*WHAT IS EXPECTED*
Quote exactly, and only, the lines of the material below from the line with "You are a GUI" through the line with "[Слайд-шоу] (168, 341)".
::: RECORD EXCERPTS
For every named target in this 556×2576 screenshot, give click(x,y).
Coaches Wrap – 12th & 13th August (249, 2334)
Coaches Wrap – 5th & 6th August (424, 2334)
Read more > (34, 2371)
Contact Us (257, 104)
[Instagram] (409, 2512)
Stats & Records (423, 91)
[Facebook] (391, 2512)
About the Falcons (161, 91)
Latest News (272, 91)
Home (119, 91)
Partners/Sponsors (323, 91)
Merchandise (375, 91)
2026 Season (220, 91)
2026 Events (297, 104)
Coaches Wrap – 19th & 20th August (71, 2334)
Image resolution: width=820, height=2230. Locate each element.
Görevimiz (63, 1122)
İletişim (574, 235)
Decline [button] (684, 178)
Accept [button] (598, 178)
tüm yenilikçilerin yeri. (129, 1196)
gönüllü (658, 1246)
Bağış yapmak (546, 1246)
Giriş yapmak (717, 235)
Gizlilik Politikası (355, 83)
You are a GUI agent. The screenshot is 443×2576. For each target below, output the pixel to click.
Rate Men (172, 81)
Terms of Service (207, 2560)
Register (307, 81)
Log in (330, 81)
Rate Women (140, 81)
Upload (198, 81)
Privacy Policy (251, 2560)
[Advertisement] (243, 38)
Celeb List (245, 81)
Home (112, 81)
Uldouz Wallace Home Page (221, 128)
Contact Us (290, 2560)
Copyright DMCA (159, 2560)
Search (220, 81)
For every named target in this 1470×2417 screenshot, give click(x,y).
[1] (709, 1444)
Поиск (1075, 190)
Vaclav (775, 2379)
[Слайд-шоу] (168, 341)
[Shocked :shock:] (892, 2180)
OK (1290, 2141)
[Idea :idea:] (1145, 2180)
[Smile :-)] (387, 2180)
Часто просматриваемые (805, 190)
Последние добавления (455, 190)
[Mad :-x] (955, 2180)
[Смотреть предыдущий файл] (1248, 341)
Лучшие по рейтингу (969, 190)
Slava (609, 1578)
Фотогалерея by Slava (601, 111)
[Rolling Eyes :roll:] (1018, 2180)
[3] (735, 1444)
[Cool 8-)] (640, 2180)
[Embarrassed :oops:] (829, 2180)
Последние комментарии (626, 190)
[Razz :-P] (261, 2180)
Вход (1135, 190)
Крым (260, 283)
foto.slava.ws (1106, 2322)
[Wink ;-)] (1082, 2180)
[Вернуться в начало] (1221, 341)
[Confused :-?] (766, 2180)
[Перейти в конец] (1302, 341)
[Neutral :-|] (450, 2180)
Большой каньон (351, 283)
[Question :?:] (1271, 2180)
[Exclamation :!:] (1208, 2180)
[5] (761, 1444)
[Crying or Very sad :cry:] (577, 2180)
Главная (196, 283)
::::::
*SOLUTION TO THE EXERCISE*
You are a GUI agent. The screenshot is 443×2576. For each target below, output the pixel to click.
Rate Men (172, 81)
Terms of Service (207, 2560)
Register (307, 81)
Log in (330, 81)
Rate Women (140, 81)
Upload (198, 81)
Privacy Policy (251, 2560)
[Advertisement] (243, 38)
Celeb List (245, 81)
Home (112, 81)
Uldouz Wallace Home Page (221, 128)
Contact Us (290, 2560)
Copyright DMCA (159, 2560)
Search (220, 81)
For every named target in this 1470×2417 screenshot, give click(x,y).
[1] (709, 1444)
Поиск (1075, 190)
Vaclav (775, 2379)
[Слайд-шоу] (168, 341)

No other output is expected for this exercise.